As millions of Filipinos voted to choose the country’s next political leaders, research group IBON Foundation urged whomever the new President will be to reject the fare hike being sought by the private operator of the Light Rail Transit Line 1 (LRT 1).
The group added that the new administration should rescind the Public Private Partnership (PPP) concession agreement between the outgoing government of President Benigno Aquino III and the Light Rail Manila Corp. (LRMC) for the operation and maintenance of LRT 1. IBON explained that even if regulators disapprove the fare hike sought by the LRMC, the deficit payment scheme would still entail a fare hike as per the PPP concession agreement which obliges government to pay for the private operator’s “lost revenues”.
IBON reiterated that the fare hikes are baseless and unecessary. Regulators first allowed LRT 1 along with LRT 2 and Metro Rail Transit Line 3 (MRT 3) to increase fares in January 2015. The group noted that priorly, the fare box ratio of LRT 1 was pegged at 1.18 in 2014. From January to May 2015, the fare box ratio increased to 1.63 due to the initial fare hike. A fare box ratio of 1.0 means that current fares are enough to cover for the daily operation and maintenance of the train system.
IBON emphasized that the privatization of LRT 1 through PPP has made the mass transport system profit-oriented. The concession agreement between the Aquino government and the private operator guarantees the latter profits,thus allowing it to regularly impose higher fares in order to meet its expected commercial income.
The group also stressed that the deficit payment is actually just one of the many generous perks that the Aquino administration gave to LRMC. Of the Php64.9 billion total project cost of LRT 1, government shouldered Php34.9 billion or 54%, on top of some Php64 billion in foregone public revenues arising from LRMC’s exemption from paying real property taxes. Government also agreed to compensate LRMC if the former fails to comply with its contract obligations. Less than a year into the 32-year concession agreement, LRMC is already billing the government some Php1.8 billion in compensation for its failure to deliver, among others, the agreed 100 light rail vehicles (LRVs) upon LRMC’s takeover last year.

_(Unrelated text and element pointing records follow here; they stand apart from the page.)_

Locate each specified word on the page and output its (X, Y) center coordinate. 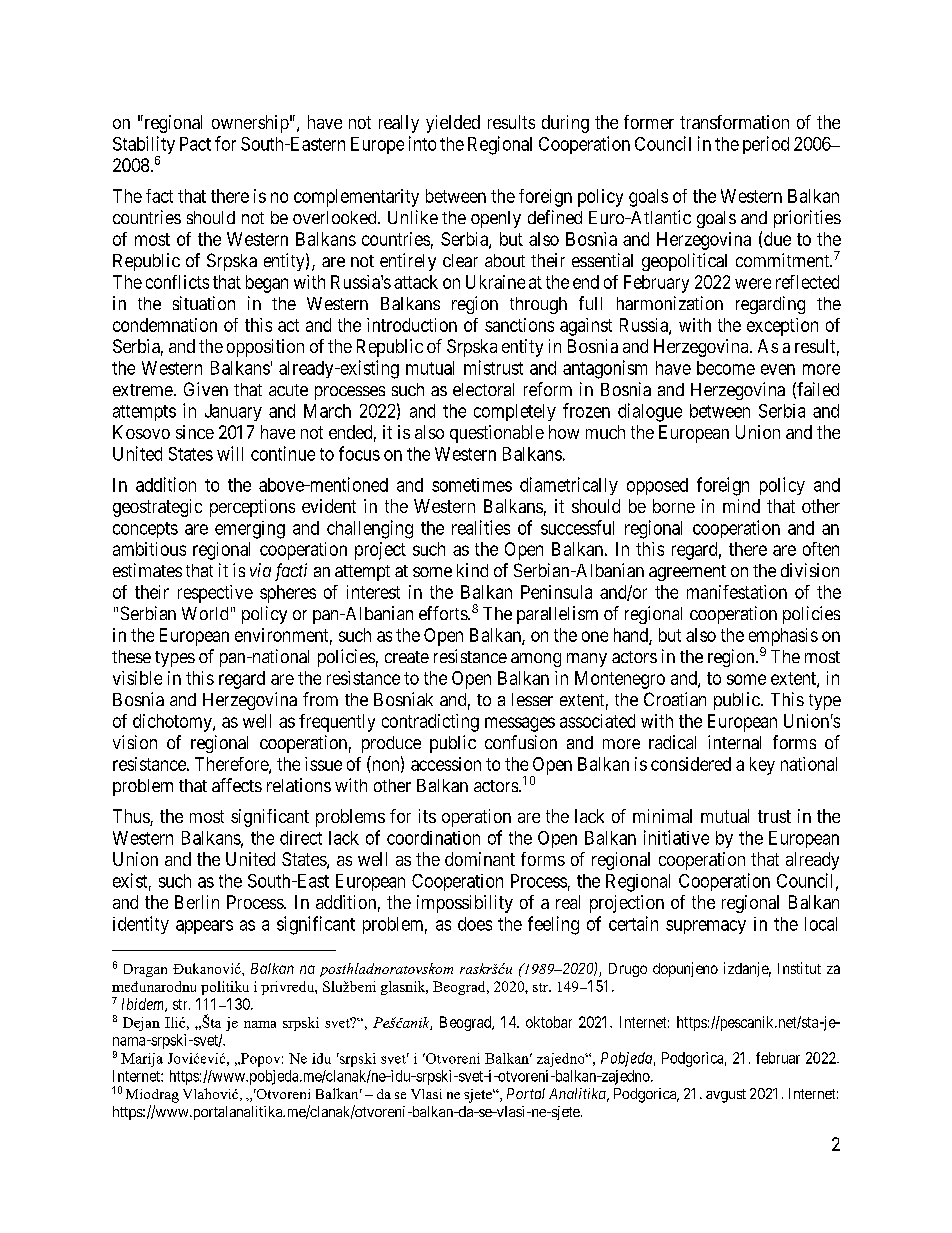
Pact (195, 144)
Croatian (675, 699)
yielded (453, 124)
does (475, 924)
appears (204, 927)
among (536, 660)
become (726, 368)
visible (137, 678)
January (233, 412)
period (766, 145)
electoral (483, 389)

According to IBON, the LRT 1 PPP deal is onerous and grossly disadvantageous to government and the train system’s more than 419,000 daily commuters. LRMC, a consortium of Ayala Corp., Metro Pacific Investments Corp. (MPIC) and Australia’s Macquarie Infrastructure Holdings, is invoking its PPP contract with the Aquino administration for a fare hike of as much as 10% that it expects to implement in August. LRMC announced its planned fare hike last Friday.